General Motors was able to post impressive results for the last quarter of 2021 despite the effect of the chip shortage and other supply chain problems on its production. The company continues to pursue the electrification and automation of its product lineup.
The popular auto company’s electric vehicles have seen strong demand, including models running on its new Ultium battery platform. Customers went in droves for both existing and upcoming EVs, including the Hummer EV, Silverado EV, Equinox, which will have an estimated starting MSRP of $30,000, Sierra, and the Lyriq. Similarly, its new spin-off, Brightdrop, saw increased demand for its commercial electric van EV600. Clients of Brightdrop included big names in logistics like Walmart, Merchant’s Fleet, and FedEx. These companies are snapping up battery-powered vans as they try to go green in their operations.
The star of the show, the Hummer EV, which the company based on the popular but much-maligned gas-powered Hummer vehicles of the ’90s, picked up almost 60,000 reservations. The first units have mainly gone to prominent people in sports and entertainment, helping to give the truck and EVs in general even more visibility. The CEO, Mary Barra, said the feedback on the EV has been overwhelmingly positive.
The Silverado electric pickup truck has gathered even more reservations, despite not coming until next year. About 110,000 bookings have been made, including from more than 240 fleet operators. GM said the number is growing every day.
“With an improving outlook for semiconductors in the U.S. and China, we expect our 2022 results will remain strong,” GM CEO Mary Barra wrote. “In fact, we expect our EBIT-adjusted earnings to remain at or near record levels in the range of $13 billion — $15 billion, all while investing more year over year in our growth businesses like Cruise, BrightDrop and our rapidly accelerating portfolio of electric vehicles.”
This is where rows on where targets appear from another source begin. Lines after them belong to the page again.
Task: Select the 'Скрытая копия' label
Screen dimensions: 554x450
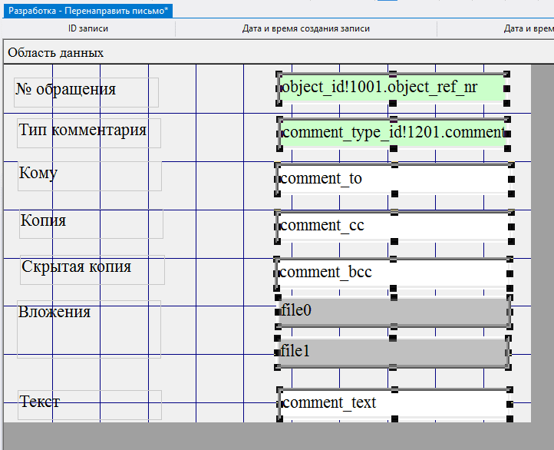Action: coord(77,267)
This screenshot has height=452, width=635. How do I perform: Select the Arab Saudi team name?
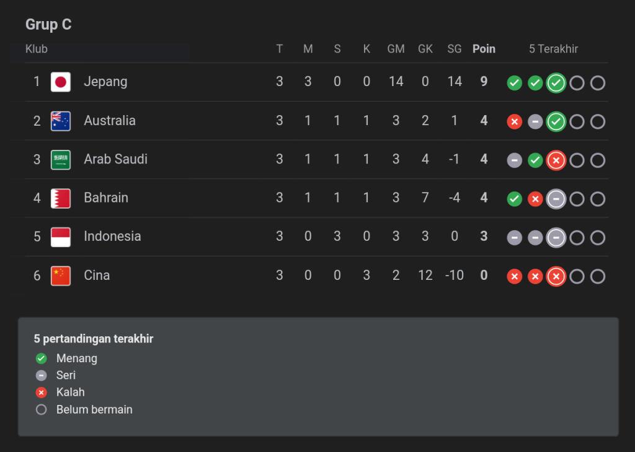pyautogui.click(x=115, y=160)
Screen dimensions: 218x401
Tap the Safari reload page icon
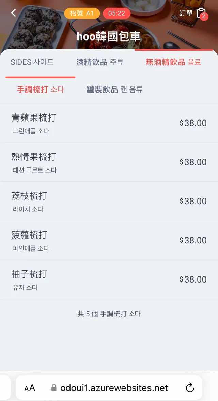(x=190, y=388)
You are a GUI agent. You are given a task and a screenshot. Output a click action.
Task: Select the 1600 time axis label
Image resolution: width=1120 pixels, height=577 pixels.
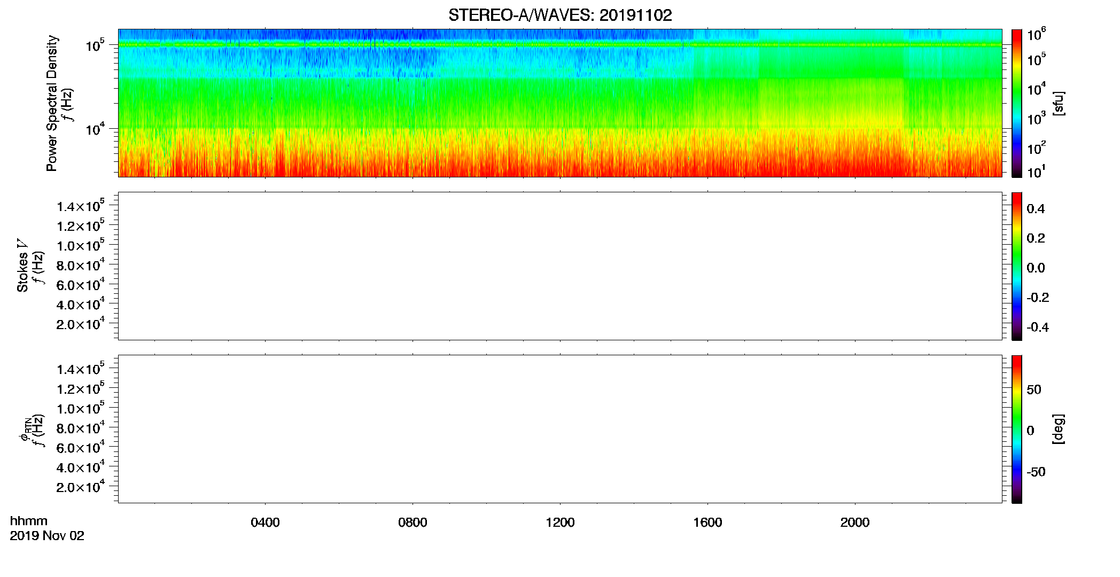click(707, 523)
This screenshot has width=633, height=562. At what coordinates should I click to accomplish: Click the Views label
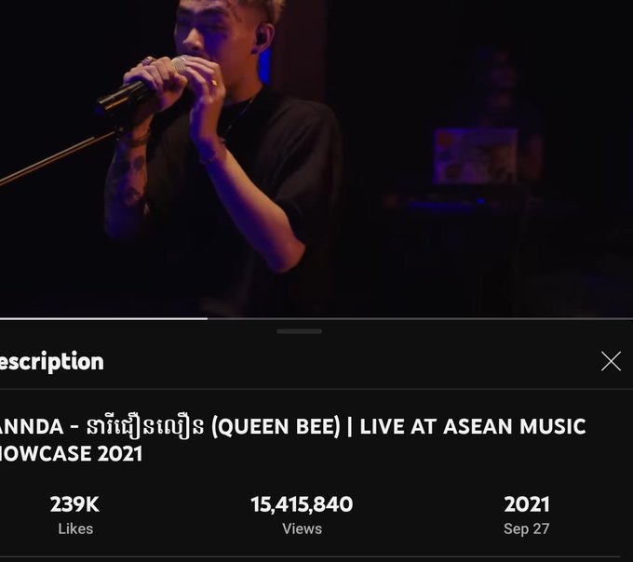(x=302, y=529)
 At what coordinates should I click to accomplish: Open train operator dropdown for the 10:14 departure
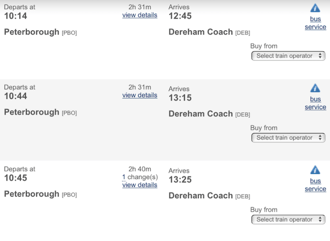(288, 56)
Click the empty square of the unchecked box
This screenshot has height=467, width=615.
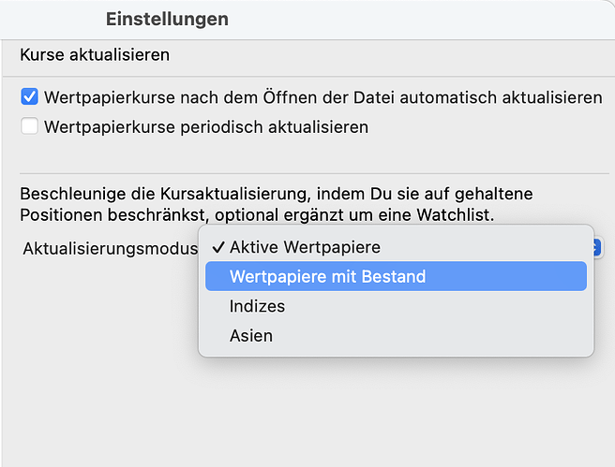point(30,126)
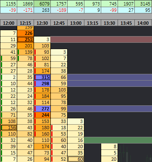Viewport: 152px width, 162px height.
Task: Select the 6079 total volume cell
Action: coord(42,3)
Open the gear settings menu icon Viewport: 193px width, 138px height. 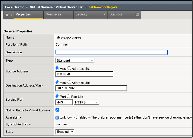tap(7, 15)
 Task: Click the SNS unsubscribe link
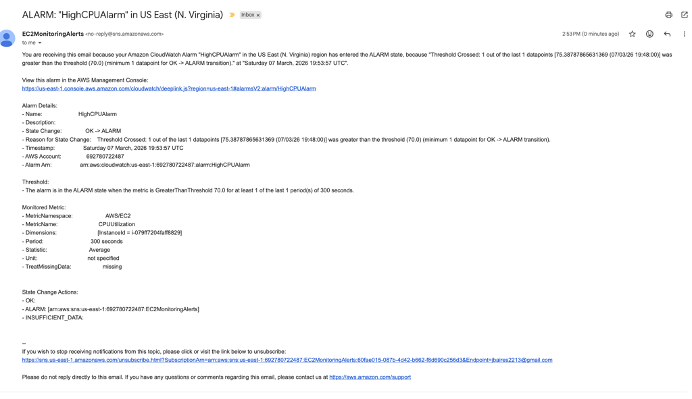[287, 360]
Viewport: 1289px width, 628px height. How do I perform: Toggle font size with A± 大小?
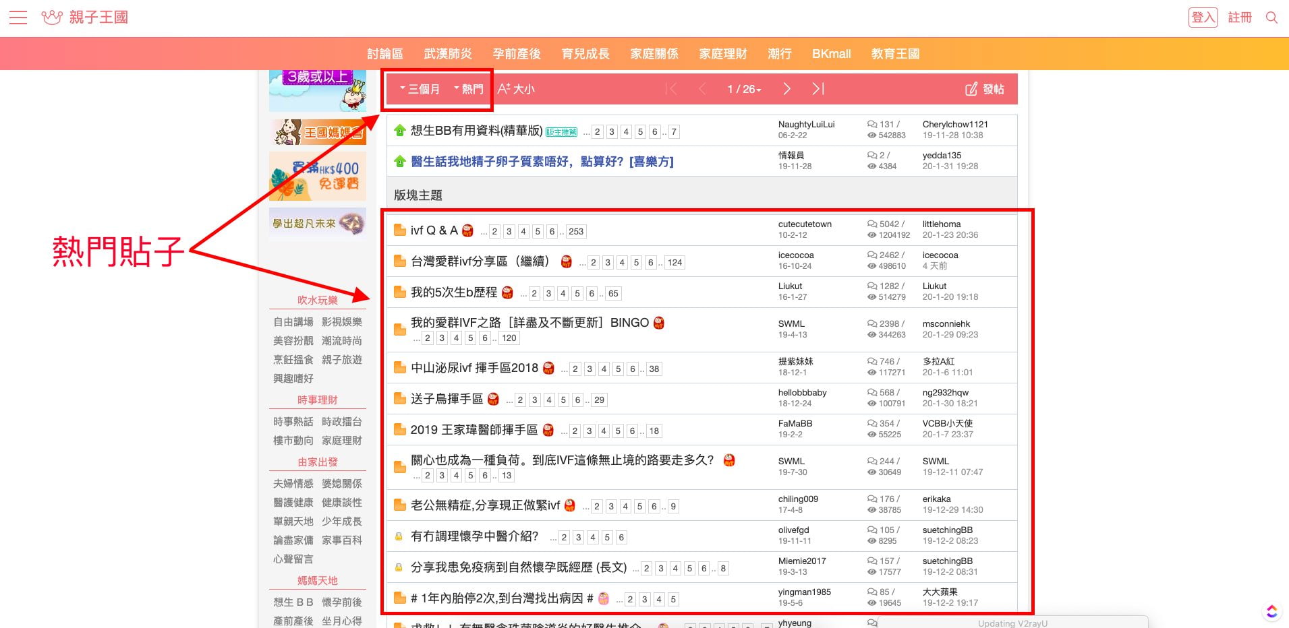[516, 89]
GM is already reaping benefit from its $35 billion investment in EV, announced near the middle of last year. Barra noted that her company wouldn’t face a battery shortage as it expands its EV operations.
The company also reported the following milestones:
- In late 2021, we opened Factory ZERO in Detroit and Hamtramck, our first plant dedicated to Ultium products, including the GMC HUMMER EV. We are simultaneously converting other plants, with EV production in Tennessee and Canada beginning this year and a plant in Mexico coming online next year.
- We are converting a plant in Orion Township, Michigan, to EV truck production to help provide us with a total of 600,000 units of EV truck capacity in North America by the end of 2025.
- Ultium Cells, our joint venture with LG Energy Solution, announced its third U.S. cell plant, another centerpiece of our investments in Michigan. These cell plants will be backed by a strong, North America-focused supply chain for raw materials, including lithium, Cathode Active Material, and more.
GM hopes to start making the Cadillac Lyriq within the next two months and the EV600 to enter production later this year with an initial annual run of 30,000 units.